**Exercise**
Provide a verbatim copy of the data below.

↓

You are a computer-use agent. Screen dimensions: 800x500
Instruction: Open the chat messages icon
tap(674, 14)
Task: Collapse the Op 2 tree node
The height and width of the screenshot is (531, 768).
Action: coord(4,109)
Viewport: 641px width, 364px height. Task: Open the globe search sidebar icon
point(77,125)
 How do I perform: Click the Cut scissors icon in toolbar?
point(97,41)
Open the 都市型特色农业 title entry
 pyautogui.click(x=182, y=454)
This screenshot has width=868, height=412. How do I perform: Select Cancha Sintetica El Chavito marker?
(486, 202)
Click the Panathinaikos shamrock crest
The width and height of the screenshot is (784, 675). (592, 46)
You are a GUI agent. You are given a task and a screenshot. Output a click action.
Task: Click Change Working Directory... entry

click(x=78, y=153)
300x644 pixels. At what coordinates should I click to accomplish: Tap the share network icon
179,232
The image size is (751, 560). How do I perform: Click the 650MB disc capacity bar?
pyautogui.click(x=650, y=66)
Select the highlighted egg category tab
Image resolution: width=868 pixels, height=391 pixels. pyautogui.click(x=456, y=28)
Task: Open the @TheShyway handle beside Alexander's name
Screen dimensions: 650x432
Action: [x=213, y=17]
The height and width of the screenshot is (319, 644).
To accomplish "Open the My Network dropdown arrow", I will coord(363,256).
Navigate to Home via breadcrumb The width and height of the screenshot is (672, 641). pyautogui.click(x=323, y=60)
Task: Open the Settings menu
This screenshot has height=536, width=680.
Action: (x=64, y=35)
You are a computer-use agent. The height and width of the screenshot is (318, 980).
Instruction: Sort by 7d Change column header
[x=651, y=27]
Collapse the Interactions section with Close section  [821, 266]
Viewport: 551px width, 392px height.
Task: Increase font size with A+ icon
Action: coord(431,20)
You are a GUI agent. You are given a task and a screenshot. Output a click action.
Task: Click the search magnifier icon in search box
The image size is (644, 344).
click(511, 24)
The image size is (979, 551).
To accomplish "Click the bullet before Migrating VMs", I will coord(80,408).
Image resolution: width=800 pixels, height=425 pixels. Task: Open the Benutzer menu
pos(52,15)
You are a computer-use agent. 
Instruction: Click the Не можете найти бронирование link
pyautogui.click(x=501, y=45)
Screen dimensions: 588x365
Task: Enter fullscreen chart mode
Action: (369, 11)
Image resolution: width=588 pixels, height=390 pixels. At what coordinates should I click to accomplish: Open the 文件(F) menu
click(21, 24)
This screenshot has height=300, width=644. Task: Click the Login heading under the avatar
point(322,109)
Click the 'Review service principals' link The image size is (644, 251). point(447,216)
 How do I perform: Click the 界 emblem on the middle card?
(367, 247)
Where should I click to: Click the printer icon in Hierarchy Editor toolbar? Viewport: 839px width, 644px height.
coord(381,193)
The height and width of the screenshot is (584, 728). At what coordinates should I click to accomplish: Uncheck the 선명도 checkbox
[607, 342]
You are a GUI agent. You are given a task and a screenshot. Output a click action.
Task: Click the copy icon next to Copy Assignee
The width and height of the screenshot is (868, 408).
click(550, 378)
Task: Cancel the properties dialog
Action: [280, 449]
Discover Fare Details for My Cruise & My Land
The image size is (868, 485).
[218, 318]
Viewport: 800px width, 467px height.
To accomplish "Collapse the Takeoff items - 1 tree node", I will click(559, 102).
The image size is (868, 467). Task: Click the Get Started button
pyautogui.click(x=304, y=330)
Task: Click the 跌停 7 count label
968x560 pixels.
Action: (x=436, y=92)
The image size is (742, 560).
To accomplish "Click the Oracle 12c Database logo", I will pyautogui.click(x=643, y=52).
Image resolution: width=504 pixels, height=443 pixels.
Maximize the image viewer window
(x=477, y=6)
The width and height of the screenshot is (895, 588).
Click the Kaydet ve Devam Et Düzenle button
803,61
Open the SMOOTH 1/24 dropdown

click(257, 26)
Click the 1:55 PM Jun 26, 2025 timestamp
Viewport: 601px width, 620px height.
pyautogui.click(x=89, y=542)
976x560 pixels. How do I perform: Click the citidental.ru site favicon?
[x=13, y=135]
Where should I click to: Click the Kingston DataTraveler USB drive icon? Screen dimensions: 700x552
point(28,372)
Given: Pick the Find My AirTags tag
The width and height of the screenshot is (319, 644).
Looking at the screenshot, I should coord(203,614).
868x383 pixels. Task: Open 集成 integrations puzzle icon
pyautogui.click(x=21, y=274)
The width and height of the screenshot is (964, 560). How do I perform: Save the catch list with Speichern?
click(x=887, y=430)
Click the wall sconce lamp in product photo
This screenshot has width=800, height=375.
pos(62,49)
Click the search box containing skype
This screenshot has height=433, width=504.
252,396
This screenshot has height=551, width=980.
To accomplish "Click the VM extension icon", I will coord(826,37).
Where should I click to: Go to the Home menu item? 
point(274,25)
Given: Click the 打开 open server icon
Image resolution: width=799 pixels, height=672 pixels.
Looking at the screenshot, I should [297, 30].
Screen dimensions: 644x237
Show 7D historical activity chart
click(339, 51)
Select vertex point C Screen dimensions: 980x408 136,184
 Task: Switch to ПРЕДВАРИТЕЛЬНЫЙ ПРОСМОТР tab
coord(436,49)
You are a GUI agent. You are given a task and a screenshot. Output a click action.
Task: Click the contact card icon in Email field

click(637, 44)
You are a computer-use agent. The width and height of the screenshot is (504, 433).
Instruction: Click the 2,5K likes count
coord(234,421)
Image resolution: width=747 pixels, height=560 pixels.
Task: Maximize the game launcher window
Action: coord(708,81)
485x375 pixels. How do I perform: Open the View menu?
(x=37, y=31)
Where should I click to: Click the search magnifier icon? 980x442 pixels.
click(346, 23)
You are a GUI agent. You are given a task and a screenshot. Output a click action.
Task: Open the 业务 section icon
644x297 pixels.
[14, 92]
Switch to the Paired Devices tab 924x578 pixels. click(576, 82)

↑

**Your response**
You are a computer-use agent. Screen dimensions: 800x500
Instruction: Open the chat messages icon
tap(674, 14)
Task: Collapse the Op 2 tree node
The height and width of the screenshot is (531, 768).
Action: coord(4,109)
Viewport: 641px width, 364px height. Task: Open the globe search sidebar icon
point(77,125)
 How do I perform: Click the Cut scissors icon in toolbar?
point(97,41)
Open the 都市型特色农业 title entry
 pyautogui.click(x=182, y=454)
This screenshot has width=868, height=412. How do I perform: Select Cancha Sintetica El Chavito marker?
(486, 202)
Click the Panathinaikos shamrock crest
The width and height of the screenshot is (784, 675). (592, 46)
You are a GUI agent. You are given a task and a screenshot. Output a click action.
Task: Click Change Working Directory... entry

click(x=78, y=153)
300x644 pixels. At what coordinates should I click to accomplish: Tap the share network icon
179,232
The image size is (751, 560). How do I perform: Click the 650MB disc capacity bar?
pyautogui.click(x=650, y=66)
Select the highlighted egg category tab
Image resolution: width=868 pixels, height=391 pixels. pyautogui.click(x=456, y=28)
Task: Open the @TheShyway handle beside Alexander's name
Screen dimensions: 650x432
Action: [x=213, y=17]
The height and width of the screenshot is (319, 644).
To accomplish "Open the My Network dropdown arrow", I will coord(363,256).
Navigate to Home via breadcrumb The width and height of the screenshot is (672, 641). pyautogui.click(x=323, y=60)
Task: Open the Settings menu
This screenshot has height=536, width=680.
Action: (x=64, y=35)
You are a computer-use agent. The height and width of the screenshot is (318, 980).
Instruction: Sort by 7d Change column header
[x=651, y=27]
Collapse the Interactions section with Close section  [821, 266]
Viewport: 551px width, 392px height.
Task: Increase font size with A+ icon
Action: coord(431,20)
You are a GUI agent. You are given a task and a screenshot. Output a click action.
Task: Click the search magnifier icon in search box
The image size is (644, 344).
click(511, 24)
The image size is (979, 551).
To accomplish "Click the bullet before Migrating VMs", I will coord(80,408).
Image resolution: width=800 pixels, height=425 pixels. Task: Open the Benutzer menu
pos(52,15)
You are a computer-use agent. 
Instruction: Click the Не можете найти бронирование link
pyautogui.click(x=501, y=45)
Screen dimensions: 588x365
Task: Enter fullscreen chart mode
Action: (369, 11)
Image resolution: width=588 pixels, height=390 pixels. At what coordinates should I click to accomplish: Open the 文件(F) menu
click(21, 24)
This screenshot has height=300, width=644. Task: Click the Login heading under the avatar
point(322,109)
Click the 'Review service principals' link The image size is (644, 251). point(447,216)
 How do I perform: Click the 界 emblem on the middle card?
(367, 247)
Where should I click to: Click the printer icon in Hierarchy Editor toolbar? Viewport: 839px width, 644px height.
coord(381,193)
The height and width of the screenshot is (584, 728). At what coordinates should I click to accomplish: Uncheck the 선명도 checkbox
[607, 342]
You are a GUI agent. You are given a task and a screenshot. Output a click action.
Task: Click the copy icon next to Copy Assignee
The width and height of the screenshot is (868, 408).
click(550, 378)
Task: Cancel the properties dialog
Action: [280, 449]
Discover Fare Details for My Cruise & My Land
The image size is (868, 485).
[218, 318]
Viewport: 800px width, 467px height.
To accomplish "Collapse the Takeoff items - 1 tree node", I will click(559, 102).
The image size is (868, 467). Task: Click the Get Started button
pyautogui.click(x=304, y=330)
Task: Click the 跌停 7 count label
968x560 pixels.
Action: (x=436, y=92)
The image size is (742, 560).
To accomplish "Click the Oracle 12c Database logo", I will pyautogui.click(x=643, y=52).
Image resolution: width=504 pixels, height=443 pixels.
Maximize the image viewer window
(x=477, y=6)
The width and height of the screenshot is (895, 588).
Click the Kaydet ve Devam Et Düzenle button
803,61
Open the SMOOTH 1/24 dropdown

click(257, 26)
Click the 1:55 PM Jun 26, 2025 timestamp
Viewport: 601px width, 620px height.
pyautogui.click(x=89, y=542)
976x560 pixels. How do I perform: Click the citidental.ru site favicon?
[x=13, y=135]
Where should I click to: Click the Kingston DataTraveler USB drive icon? Screen dimensions: 700x552
point(28,372)
Given: Pick the Find My AirTags tag
The width and height of the screenshot is (319, 644).
Looking at the screenshot, I should coord(203,614).
868x383 pixels. Task: Open 集成 integrations puzzle icon
pyautogui.click(x=21, y=274)
The width and height of the screenshot is (964, 560). How do I perform: Save the catch list with Speichern?
click(x=887, y=430)
Click the wall sconce lamp in product photo
This screenshot has width=800, height=375.
pos(62,49)
Click the search box containing skype
This screenshot has height=433, width=504.
252,396
This screenshot has height=551, width=980.
To accomplish "Click the VM extension icon", I will coord(826,37).
Where should I click to: Go to the Home menu item? 
point(274,25)
Given: Click the 打开 open server icon
Image resolution: width=799 pixels, height=672 pixels.
Looking at the screenshot, I should [297, 30].
Screen dimensions: 644x237
Show 7D historical activity chart
click(339, 51)
Select vertex point C Screen dimensions: 980x408 136,184
 Task: Switch to ПРЕДВАРИТЕЛЬНЫЙ ПРОСМОТР tab
coord(436,49)
You are a GUI agent. You are given a task and a screenshot. Output a click action.
Task: Click the contact card icon in Email field

click(637, 44)
You are a computer-use agent. The width and height of the screenshot is (504, 433).
Instruction: Click the 2,5K likes count
coord(234,421)
Image resolution: width=747 pixels, height=560 pixels.
Task: Maximize the game launcher window
Action: coord(708,81)
485x375 pixels. How do I perform: Open the View menu?
(x=37, y=31)
Where should I click to: Click the search magnifier icon? 980x442 pixels.
click(346, 23)
You are a GUI agent. You are given a task and a screenshot. Output a click action.
Task: Open the 业务 section icon
644x297 pixels.
[14, 92]
Switch to the Paired Devices tab 924x578 pixels. click(576, 82)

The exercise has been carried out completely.